Despite the promising performance of Markov Chain-based recommender systems, several challenges remain. The memorylessness assumption of the Markov Chain may not hold in certain scenarios where long-term dependencies exist. Furthermore, most Markov Chain models treat user-item interactions as binary events (either interaction or no interaction), which oversimplifies the variety of interactions users may have with items, such as browsing, clicking, and purchasing.

Next, we’ll cover neural networks. We’ll see how some architectures you’re likely familiar with can be relevant to learn a sequential recommender task.

RNN and CNN architectures

Recurrent Neural Networks (RNNs) are a type of neural network architecture designed to recognize patterns in sequences of data, such as text, speech, or time series data. These networks are “recurrent” in that the outputs from one step in the sequence are fed back into the network as inputs while processing the next step. This gives RNNs a form of memory, which is helpful for tasks like language modeling where each word depends on the previous words.

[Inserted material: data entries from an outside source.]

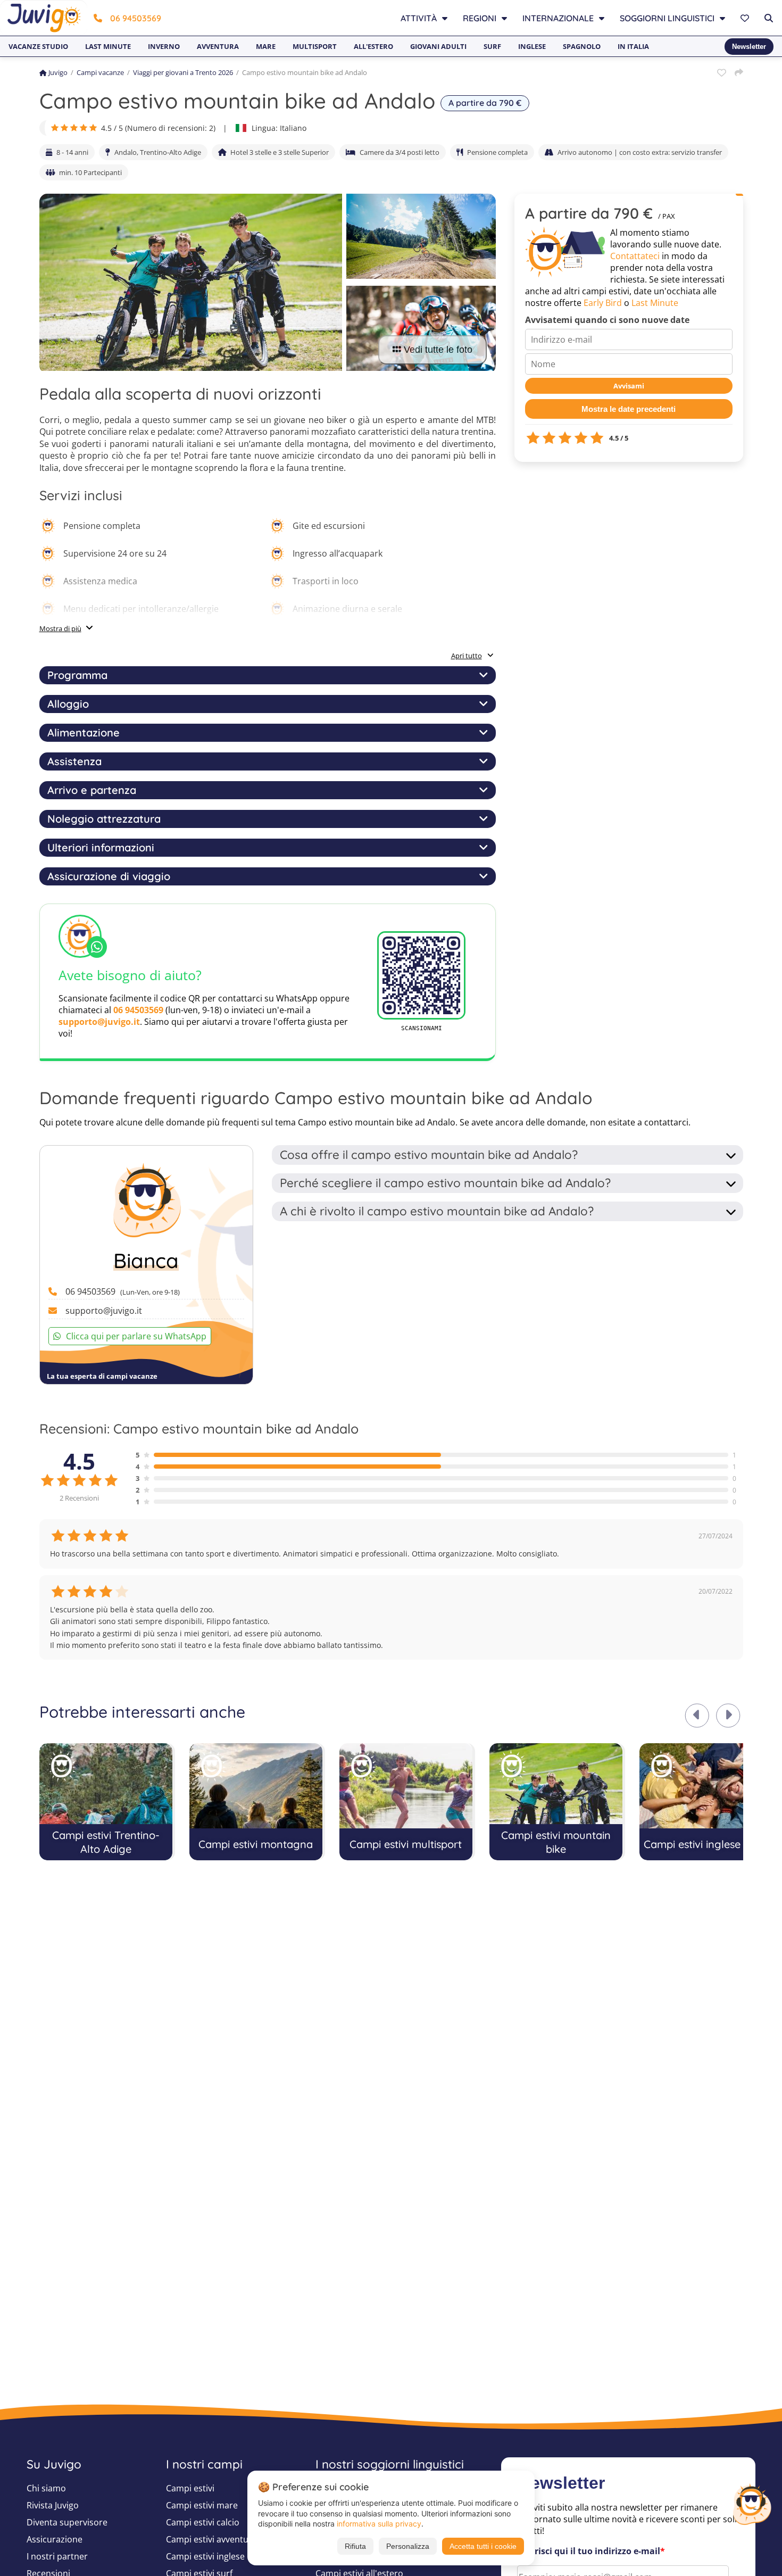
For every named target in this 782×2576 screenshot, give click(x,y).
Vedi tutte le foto (438, 349)
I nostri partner (57, 2556)
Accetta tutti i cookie (483, 2546)
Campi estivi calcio (202, 2522)
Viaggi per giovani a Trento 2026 (183, 72)
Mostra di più (60, 628)
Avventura (218, 46)
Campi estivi (190, 2488)
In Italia (633, 46)
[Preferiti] (746, 18)
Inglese (532, 46)
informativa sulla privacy (379, 2523)
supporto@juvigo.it (99, 1022)
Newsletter (749, 47)
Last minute (108, 46)
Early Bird (603, 303)
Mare (266, 46)
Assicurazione (54, 2539)
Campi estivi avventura (211, 2539)
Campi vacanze (100, 72)
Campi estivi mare (202, 2505)
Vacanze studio (38, 46)
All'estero (373, 46)
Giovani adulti (438, 46)
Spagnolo (582, 46)
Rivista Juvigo (53, 2505)
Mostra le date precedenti (628, 408)
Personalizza (407, 2546)
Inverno (164, 46)
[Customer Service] (752, 2503)
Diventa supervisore (67, 2522)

At each time step, an RNN takes in an input (like a word in a sentence) and produces an output (like a prediction of the next word). It also updates its internal state, which is a representation of what it has “seen” last in the sequence. This internal state is passed back into the network when processing the next input. As a result, the network can use information from previous steps to influence its predictions for the current step. This is what allows RNNs to effectively process sequential data.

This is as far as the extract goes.